Aufgabe a:
Kopiere aus dem Text über den Euskadi-Literaturpreis 2014 wörtlich den Abschnitt, der bei „Vorgestellt wurden die“ beginnt und bei „Seriosität zu verleihen.“ endet.

Textauszug:
Chile, Portugal, Nevada, Portugalete
Am 8.Oktober 2014 wurden von der baskischen Regierung die ersten Literatur-Preisträgerinnen des Jahres bekannt gegeben, die den mit 18.000 Euro dotierten Premio de Euskadi erhalten sollen. Es handelt sich um Bernardo Atxaga in der Kategorie Literatur in baskischer Sprache, Idoia Estornés bei Literatur in spanischer Sprache und Iñigo Roque in der Kategorie Übersetzung ins Baskische. Folgen werden die Preise für Essays, Literatur-Illustration, sowie Kinder- und Jugend-Literatur.
(10.10.2014) Autobiografische Chroniken mit essayistischen Anteilen, Reisen ohne Grenzen durch Bewusstsein und Vorstellungskraft – von all dem und anderen "Überwelten" sprechen und schreiben die Gewinnerinnnen des Euskadi-Preises für Literatur des Jahres 2014. Der Übersetzer Iñigo Roque verdiente sich den Preis mit der Übersetzung des 1992 erschienenen Romans "A Ordem Natural das Coisas" des Portugiesen António Lobo Antunes, dessen baskischer Titel"Gauzen ordena naturala" lautet, und der in deutscher Sprache bereits vor einiger Zeit unter "Die natürliche Ordung der Dinge" erschien. "Cómo pudo pasarnos esto" – zu deutsch: "Wie konnte uns das passieren" – ist der Titel einer persönlichen Chronik der in Chile geborenen Schriftstellerin Idoia Estornés, die dafür den Preis für Literatur in spanischer Sprache erhielt. Der Preis für baskische Literatur ging einmal mehr an Bernardo Atxaga (der auch dem deutschen Publikum mit seiner Erzählungs-Sammlung "Obabakoak" und durch "Ein Mann allein" bekannt ist) für seine autobiografische Erzählung "Nevadako egunak", "Die Tage in Nevada".
Vorgestellt wurden die Preisträgerinnen vom Kultursenator der baskischen Regierung, Joxean Muñoz, der den Euskadi-Preis als wichtiges Element der baskischen Literatur bezeichnete und deren positive Entwicklung hervorhob. Er legte Wert auf die Feststellung, dass die Preise zwar von der baskischen Regierung vergeben werden, die Entscheidungen jedoch ausschließlich von unabhängigen und mit Expertinnen besetzten Jurys getroffen werden, um den Preisen die notwendige Seriosität zu verleihen.

Material:
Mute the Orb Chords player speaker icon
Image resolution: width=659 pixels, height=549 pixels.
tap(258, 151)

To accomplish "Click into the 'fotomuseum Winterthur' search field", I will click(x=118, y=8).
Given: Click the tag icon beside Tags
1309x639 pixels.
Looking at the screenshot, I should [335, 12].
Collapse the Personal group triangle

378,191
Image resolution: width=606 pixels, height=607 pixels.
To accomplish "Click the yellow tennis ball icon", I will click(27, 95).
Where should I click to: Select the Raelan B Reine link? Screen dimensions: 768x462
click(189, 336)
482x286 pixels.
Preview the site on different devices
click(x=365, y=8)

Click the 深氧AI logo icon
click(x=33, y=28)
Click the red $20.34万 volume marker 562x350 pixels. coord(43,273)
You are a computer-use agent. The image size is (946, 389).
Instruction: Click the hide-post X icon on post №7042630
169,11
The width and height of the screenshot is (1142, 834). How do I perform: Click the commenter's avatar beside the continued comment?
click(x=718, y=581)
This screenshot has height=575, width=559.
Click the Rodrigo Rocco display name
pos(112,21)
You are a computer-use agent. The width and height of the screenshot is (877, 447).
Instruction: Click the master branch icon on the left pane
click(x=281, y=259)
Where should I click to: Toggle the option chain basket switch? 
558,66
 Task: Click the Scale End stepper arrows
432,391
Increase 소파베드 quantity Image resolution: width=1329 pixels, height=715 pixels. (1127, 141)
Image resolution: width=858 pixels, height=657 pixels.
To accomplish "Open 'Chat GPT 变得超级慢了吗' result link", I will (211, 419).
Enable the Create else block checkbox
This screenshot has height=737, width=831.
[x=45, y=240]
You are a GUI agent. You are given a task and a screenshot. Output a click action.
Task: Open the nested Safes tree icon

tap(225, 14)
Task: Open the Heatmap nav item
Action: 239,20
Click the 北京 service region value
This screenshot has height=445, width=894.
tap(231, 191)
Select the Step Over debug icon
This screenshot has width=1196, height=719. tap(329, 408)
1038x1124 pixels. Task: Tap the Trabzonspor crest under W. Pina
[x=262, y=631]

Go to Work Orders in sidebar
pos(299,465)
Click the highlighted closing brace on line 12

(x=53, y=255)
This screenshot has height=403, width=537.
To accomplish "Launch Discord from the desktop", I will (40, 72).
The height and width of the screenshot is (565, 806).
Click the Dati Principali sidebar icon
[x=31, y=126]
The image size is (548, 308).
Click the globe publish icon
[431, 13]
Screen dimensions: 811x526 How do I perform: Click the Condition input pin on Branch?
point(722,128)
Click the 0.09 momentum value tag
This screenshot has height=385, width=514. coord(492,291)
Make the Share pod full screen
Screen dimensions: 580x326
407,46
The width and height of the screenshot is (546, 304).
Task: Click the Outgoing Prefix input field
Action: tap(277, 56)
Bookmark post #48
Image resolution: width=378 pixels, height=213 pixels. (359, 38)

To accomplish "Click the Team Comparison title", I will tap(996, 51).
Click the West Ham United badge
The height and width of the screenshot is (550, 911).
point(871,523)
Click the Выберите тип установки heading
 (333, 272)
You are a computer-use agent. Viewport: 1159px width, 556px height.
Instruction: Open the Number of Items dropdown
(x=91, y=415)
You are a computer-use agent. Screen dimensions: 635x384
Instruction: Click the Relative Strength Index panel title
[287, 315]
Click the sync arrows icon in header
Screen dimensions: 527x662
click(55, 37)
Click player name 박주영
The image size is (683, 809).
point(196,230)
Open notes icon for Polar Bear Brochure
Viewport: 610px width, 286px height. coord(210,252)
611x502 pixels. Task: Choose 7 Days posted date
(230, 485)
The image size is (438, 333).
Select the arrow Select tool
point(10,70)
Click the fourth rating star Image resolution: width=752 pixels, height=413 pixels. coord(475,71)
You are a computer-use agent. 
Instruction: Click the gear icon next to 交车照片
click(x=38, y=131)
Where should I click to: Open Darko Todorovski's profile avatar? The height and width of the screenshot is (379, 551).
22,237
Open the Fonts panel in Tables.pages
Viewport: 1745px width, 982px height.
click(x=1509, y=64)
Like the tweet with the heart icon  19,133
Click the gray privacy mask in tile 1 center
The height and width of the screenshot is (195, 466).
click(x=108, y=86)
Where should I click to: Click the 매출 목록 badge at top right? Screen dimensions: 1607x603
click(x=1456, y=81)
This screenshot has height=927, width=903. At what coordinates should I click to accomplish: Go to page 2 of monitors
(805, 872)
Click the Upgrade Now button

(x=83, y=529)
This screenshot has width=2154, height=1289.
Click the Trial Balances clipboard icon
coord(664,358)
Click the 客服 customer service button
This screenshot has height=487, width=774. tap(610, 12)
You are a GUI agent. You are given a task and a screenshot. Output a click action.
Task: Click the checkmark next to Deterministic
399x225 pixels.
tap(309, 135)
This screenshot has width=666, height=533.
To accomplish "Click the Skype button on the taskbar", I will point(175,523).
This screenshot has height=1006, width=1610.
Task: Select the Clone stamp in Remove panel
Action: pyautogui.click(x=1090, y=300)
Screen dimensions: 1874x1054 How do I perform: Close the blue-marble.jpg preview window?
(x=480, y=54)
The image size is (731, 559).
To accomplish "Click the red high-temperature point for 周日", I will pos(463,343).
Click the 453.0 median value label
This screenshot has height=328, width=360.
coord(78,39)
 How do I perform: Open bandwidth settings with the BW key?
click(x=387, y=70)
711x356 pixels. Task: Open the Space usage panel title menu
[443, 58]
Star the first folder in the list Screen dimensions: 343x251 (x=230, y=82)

Aufgabe b:
Gib die Zeilen der Auflistung als nummerierte Liste ohne Leerzeilen wieder. Beginne mit der Zeile, die „Click the 客服 customer service button“ enthält, und ende mit der Zeile, die „tap(309, 135)“ enthält. Beide Zeilen gehören dazu.

Antwort a:
Vorgestellt wurden die Preisträgerinnen vom Kultursenator der baskischen Regierung, Joxean Muñoz, der den Euskadi-Preis als wichtiges Element der baskischen Literatur bezeichnete und deren positive Entwicklung hervorhob. Er legte Wert auf die Feststellung, dass die Preise zwar von der baskischen Regierung vergeben werden, die Entscheidungen jedoch ausschließlich von unabhängigen und mit Expertinnen besetzten Jurys getroffen werden, um den Preisen die notwendige Seriosität zu verleihen.

Antwort b:
1. Click the 客服 customer service button
2. This screenshot has height=487, width=774. tap(610, 12)
3. You are a GUI agent. You are given a task and a screenshot. Output a click action.
4. Task: Click the checkmark next to Deterministic
5. 399x225 pixels.
6. tap(309, 135)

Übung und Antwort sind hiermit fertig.